◆ **Directive**
In the material, from the line with "Where should I click to: Click the Запросить" to the line with "coord(26,52)", swap "File" for "View" and reproduce those lines with nothing else altered.

◆ **Target pointing data**

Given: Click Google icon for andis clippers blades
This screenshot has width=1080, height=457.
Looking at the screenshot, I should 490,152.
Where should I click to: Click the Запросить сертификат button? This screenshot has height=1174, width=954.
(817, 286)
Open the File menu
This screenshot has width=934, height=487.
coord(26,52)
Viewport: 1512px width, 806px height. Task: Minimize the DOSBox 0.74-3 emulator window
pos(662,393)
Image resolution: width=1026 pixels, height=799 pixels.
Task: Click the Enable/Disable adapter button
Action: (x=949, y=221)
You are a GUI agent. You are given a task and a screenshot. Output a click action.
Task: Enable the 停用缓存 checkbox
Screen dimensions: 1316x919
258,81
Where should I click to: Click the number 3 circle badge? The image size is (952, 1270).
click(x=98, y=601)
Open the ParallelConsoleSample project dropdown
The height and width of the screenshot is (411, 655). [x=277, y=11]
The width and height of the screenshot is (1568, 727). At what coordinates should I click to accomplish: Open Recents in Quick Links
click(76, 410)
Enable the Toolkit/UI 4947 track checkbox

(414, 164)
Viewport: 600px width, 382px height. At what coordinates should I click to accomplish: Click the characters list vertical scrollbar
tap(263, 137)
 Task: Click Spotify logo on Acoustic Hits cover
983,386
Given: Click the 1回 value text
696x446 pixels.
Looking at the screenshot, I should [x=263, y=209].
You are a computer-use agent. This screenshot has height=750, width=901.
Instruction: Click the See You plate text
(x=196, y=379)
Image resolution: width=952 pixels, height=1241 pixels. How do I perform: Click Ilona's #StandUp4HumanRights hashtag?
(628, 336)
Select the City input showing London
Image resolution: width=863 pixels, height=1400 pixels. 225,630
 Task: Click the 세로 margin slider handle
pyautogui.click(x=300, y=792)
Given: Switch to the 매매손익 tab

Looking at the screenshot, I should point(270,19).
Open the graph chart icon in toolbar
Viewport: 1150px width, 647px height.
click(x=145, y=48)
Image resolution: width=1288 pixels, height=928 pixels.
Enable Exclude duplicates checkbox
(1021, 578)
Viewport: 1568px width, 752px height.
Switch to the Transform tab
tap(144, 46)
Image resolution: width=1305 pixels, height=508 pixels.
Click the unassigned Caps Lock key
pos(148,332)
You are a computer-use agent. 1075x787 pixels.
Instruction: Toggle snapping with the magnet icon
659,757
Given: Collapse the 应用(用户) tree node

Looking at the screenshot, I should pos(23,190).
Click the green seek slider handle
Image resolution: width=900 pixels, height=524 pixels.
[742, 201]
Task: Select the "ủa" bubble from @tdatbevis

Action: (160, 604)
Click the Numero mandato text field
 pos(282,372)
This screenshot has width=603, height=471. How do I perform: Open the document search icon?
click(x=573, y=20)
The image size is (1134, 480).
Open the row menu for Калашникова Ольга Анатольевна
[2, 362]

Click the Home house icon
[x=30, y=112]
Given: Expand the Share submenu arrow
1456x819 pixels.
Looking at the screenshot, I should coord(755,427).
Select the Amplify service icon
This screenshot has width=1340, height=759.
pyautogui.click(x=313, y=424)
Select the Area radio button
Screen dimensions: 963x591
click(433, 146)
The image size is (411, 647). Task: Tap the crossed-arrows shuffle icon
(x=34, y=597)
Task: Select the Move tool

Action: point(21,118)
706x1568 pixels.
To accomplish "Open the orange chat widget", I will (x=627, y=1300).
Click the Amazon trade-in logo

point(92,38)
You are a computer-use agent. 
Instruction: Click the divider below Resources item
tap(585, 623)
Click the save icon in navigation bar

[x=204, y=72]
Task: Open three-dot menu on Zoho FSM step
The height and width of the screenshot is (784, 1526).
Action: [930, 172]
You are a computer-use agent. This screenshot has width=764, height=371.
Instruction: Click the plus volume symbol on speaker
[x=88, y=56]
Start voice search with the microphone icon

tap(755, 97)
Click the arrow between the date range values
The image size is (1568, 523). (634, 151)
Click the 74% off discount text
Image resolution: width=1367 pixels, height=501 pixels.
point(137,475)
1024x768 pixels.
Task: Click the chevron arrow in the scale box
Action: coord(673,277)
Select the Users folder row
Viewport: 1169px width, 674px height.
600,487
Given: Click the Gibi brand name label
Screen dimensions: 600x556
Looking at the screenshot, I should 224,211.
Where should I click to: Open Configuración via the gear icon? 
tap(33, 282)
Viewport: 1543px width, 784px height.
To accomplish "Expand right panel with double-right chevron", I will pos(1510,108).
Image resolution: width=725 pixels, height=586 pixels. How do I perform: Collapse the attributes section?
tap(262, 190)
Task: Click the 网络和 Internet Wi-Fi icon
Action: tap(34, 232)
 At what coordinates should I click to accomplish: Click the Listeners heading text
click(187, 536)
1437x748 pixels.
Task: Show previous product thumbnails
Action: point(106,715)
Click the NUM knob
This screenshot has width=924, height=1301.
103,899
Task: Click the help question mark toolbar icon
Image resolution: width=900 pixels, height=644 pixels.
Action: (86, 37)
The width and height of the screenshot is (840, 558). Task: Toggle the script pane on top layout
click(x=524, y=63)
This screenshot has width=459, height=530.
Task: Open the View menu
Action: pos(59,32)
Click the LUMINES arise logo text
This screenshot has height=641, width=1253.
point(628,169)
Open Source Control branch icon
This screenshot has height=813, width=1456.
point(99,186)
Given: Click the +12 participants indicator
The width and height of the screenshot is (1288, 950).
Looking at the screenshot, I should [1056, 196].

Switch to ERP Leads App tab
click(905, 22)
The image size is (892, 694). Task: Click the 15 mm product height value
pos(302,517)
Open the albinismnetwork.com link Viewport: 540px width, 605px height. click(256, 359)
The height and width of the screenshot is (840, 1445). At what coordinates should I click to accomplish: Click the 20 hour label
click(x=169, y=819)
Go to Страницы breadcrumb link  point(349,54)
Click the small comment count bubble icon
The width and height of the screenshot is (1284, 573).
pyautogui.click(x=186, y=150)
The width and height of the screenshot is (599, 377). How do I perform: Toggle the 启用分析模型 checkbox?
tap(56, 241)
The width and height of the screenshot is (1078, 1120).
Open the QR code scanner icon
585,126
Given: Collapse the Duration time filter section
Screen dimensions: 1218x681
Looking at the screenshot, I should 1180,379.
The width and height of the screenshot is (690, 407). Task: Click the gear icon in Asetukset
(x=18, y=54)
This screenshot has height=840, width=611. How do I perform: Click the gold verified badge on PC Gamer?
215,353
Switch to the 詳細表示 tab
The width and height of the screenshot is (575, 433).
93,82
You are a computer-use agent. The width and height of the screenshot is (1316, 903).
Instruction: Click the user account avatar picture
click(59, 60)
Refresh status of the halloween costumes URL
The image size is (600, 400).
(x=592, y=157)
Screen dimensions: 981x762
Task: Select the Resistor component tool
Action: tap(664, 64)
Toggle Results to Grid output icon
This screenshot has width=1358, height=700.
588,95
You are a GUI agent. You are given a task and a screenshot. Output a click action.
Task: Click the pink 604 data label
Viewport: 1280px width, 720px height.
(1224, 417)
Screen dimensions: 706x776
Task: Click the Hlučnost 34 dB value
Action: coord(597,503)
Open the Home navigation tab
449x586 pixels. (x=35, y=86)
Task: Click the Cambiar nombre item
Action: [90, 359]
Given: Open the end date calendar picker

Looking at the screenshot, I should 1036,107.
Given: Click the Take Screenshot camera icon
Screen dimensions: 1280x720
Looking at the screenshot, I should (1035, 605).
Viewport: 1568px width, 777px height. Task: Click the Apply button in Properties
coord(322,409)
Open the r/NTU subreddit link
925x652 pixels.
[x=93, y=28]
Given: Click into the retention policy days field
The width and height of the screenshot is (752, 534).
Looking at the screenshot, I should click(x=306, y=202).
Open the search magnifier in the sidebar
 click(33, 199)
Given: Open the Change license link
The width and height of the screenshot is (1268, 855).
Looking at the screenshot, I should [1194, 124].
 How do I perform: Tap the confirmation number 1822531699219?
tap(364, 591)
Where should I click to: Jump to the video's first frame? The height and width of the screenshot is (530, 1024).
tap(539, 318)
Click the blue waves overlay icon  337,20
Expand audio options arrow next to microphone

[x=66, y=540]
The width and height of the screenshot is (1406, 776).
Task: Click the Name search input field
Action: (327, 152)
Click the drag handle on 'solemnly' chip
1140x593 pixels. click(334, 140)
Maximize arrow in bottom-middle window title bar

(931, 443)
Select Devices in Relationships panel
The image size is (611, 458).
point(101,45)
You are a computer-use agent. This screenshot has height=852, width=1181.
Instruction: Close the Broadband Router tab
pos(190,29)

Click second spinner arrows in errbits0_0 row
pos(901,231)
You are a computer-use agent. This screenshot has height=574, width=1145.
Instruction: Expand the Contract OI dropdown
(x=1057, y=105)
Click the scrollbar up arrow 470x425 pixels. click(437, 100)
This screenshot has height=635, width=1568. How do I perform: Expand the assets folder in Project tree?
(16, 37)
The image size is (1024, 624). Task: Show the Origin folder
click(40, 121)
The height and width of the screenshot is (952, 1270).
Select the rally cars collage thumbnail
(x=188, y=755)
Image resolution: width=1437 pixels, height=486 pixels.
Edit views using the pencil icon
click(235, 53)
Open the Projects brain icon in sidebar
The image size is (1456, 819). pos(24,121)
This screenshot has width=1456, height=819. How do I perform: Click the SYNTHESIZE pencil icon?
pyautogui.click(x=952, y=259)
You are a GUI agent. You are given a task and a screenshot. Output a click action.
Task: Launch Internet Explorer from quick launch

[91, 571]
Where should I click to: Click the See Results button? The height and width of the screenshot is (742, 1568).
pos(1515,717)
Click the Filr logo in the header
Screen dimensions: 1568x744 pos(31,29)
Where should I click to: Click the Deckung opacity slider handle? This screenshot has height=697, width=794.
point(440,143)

◆ **Answer to this task**
Where should I click to: Click the Запросить сертификат button? This screenshot has height=1174, width=954.
(817, 286)
Open the View menu
This screenshot has width=934, height=487.
coord(26,52)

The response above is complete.